### Aim of the exercise
Give the lines again exactly as they appear, beginning at the one with "Book Promotional Plans & Pricing (149, 2147)" and ending at the last line of the records.

### Excerpted data
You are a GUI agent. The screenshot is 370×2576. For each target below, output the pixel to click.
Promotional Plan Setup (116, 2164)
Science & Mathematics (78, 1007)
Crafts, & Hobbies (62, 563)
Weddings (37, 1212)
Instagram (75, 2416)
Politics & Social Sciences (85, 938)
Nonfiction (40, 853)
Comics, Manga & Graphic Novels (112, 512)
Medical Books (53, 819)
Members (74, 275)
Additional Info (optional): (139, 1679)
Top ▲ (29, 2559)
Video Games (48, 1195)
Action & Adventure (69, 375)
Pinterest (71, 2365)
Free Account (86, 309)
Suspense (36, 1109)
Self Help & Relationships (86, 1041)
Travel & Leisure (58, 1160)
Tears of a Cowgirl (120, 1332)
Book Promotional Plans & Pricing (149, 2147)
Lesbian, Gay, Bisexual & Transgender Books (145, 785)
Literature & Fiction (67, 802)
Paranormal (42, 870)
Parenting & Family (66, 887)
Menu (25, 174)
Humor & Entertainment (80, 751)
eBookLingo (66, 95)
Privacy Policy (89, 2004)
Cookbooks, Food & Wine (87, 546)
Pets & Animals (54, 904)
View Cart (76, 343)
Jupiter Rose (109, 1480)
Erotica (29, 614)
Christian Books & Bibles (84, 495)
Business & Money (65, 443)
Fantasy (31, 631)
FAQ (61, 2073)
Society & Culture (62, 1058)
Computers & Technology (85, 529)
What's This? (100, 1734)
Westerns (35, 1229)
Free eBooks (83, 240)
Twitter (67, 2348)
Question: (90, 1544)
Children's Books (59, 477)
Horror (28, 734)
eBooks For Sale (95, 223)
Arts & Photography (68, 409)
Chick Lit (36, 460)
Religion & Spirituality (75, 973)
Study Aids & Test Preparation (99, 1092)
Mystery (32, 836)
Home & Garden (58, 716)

### Your response
Book Promotional Plans & Pricing (149, 2147)
Lesbian, Gay, Bisexual & Transgender Books (145, 785)
Literature & Fiction (67, 802)
Paranormal (42, 870)
Parenting & Family (66, 887)
Menu (25, 174)
Humor & Entertainment (80, 751)
eBookLingo (66, 95)
Privacy Policy (89, 2004)
Cookbooks, Food & Wine (87, 546)
Pets & Animals (54, 904)
View Cart (76, 343)
Jupiter Rose (109, 1480)
Erotica (29, 614)
Christian Books & Bibles (84, 495)
Business & Money (65, 443)
Fantasy (31, 631)
FAQ (61, 2073)
Society & Culture (62, 1058)
Computers & Technology (85, 529)
What's This? (100, 1734)
Westerns (35, 1229)
Free eBooks (83, 240)
Twitter (67, 2348)
Question: (90, 1544)
Children's Books (59, 477)
Horror (28, 734)
eBooks For Sale (95, 223)
Arts & Photography (68, 409)
Chick Lit (36, 460)
Religion & Spirituality (75, 973)
Study Aids & Test Preparation (99, 1092)
Mystery (32, 836)
Home & Garden (58, 716)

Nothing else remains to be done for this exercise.